На Арбатской мы попрощались. Я пришел домой, вытащил все свои записные книжки и для очистки совести перелистал одну за другой. Но книжки мне ничем не помогли.
Утром в редакции я перелистал еще одну телефонную книжку — длинную и узкую, лежавшую у меня на столе. Впрочем, сюда можно было и не заглядывать: все, что берегла она, держал наготове самый верхний слой памяти…
К счастью, у меня оставалась еще Танька Мухина.
Я позвонил ей, но телефон не отвечал.
Чтобы не терять времени, я отнес подшивку в машбюро и попросил Анну Аркадьевну снять копию с моего фельетона. Она поправила очки, проглядела заглавие, две–три верхние строчки и сказала:
— Ну как же, помню. Прекрасный фельетон. Мои соседи читали его вслух.
Я сказал:
— Ошиблись ваши соседи, Анна Аркадьевна.
Она удивленно возразила:
— Ну что вы, Гоша… Такие интеллигентные люди — она врач, а он кандидат наук…
Она сразу же начала печатать, а я пока вышел в холл, где Д. Петров без особого успеха рассказывал новые импортные анекдоты, слишком тонкие для нашего грубого коллектива.

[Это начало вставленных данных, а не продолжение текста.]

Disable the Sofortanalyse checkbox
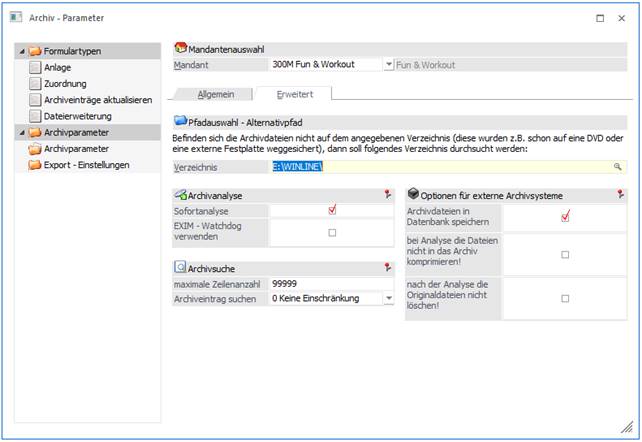The width and height of the screenshot is (642, 442). click(332, 211)
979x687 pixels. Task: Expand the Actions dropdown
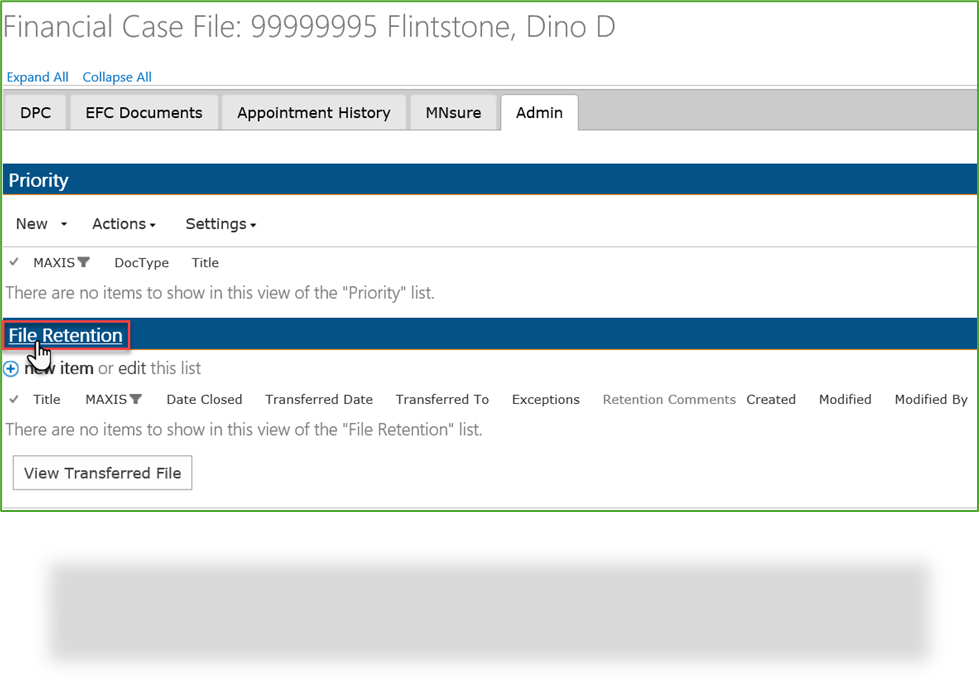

Потом я снова позвонил Таньке Мухиной.
Я сразу же узнал ее голос, собственно, даже не голос, а смех, ворвавшийся в трубку еще до того, как сказала свое звонкое нахальное «алло». Это был посторонний смех, я не знал, к чему он относится. Но Танькино настроение меня устраивало: веселому человеку и работается веселей.
— Танька? — сказал я. — Это Неспанов. Ты мне нужна.
Она удивилась:
— Ну и ну! Король соизволил.
— Ты можешь зайти ко мне сразу после работы?
— Рада слышать, что нетерпение так велико.
Это был не ответ, и я переспросил:
— Значит, зайдешь?
Она ответила с ехидным торжеством:
— Боюсь, что сегодня не смогу. Я влюбилась, и, кажется, довольно серьезно. Ты опоздал на каких–нибудь две недели.